Y las calidades, condiciones y maneras de todos los oficiales y personas, se trata en el Libro Décimo, donde también se trata de los miembros corporales y de las enfermedades y medicinas contrarias, y también de las diferencias y diversidades de generaciones de gentes que en esta tierra habitan, y de sus condiciones. Estos cuatro libros constituyen el tercero volumen, que es éste. En el cuarto volumen se trata de las cosas más baxas, que son animales, aves, yerbas y árboles, que constituyen el Undécimo Libro. En el Libro Duodécimo se trata de las guerras cuando esta tierra fue conquistada, como de cosas horribles y enemiga de la naturaleza humana. Todos estos libros constituyen el cuarto y postrero volumen (538).

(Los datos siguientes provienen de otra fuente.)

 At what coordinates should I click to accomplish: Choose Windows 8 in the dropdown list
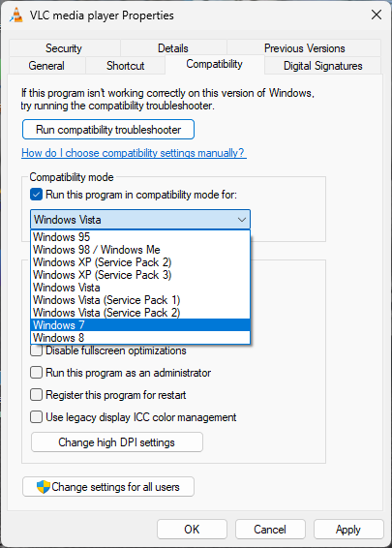(x=140, y=338)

Sahagún sabe el exacto lugar de sus prólogos, y por lo tanto, podemos colegir que hay un propósito —tanto doctrinario como formal— en estos textos desperdigados a lo largo de la Historia general. Por otro lado —y en otro prólogo—, el fraile hará gala de la función de anticipación propagandística de este tipo de textos, y nos indicará el valor de la obra incluyéndose en su autoría, pero en tercera persona del singular, como partícipe de la misma, aunque sin identificarse con el autor del prefacio:

Desque estas escrituras estuvieron sacadas en blanco [...] el autor dellas demandó al padre comisario, fray Francisco de Ribera, que se viesen de tres o cuatro religiosos, para que aquellos dixesen lo que les parecía dellas [...] y dixeron en el definitorio que eran escrituras de mucha estima, que debían ser favorecidas para que se acabasen. [...] En este tiempo el autor hizo un sumario de todos los libros y de todos los capítulos de cada libro, y los prólogos, donde en brevedad se decía todo lo que se contenía en los libros. Este sumario llevó a España el padre Fray Miguel Navarro y su compañero el padre Fray Jerónimo de Mendieta. Y ansí se supo en España lo que estaba escrito cerca de las cosas de esta tierra. En este medio tiempo el padre provincial tomó todos los libros al dicho autor y se esparcieron por toda la Provincia, donde fueron vistos de muchos religiosos y aprobados por muy preciosos y provechosos" (Libro Segundo, 79, énfasis agregado).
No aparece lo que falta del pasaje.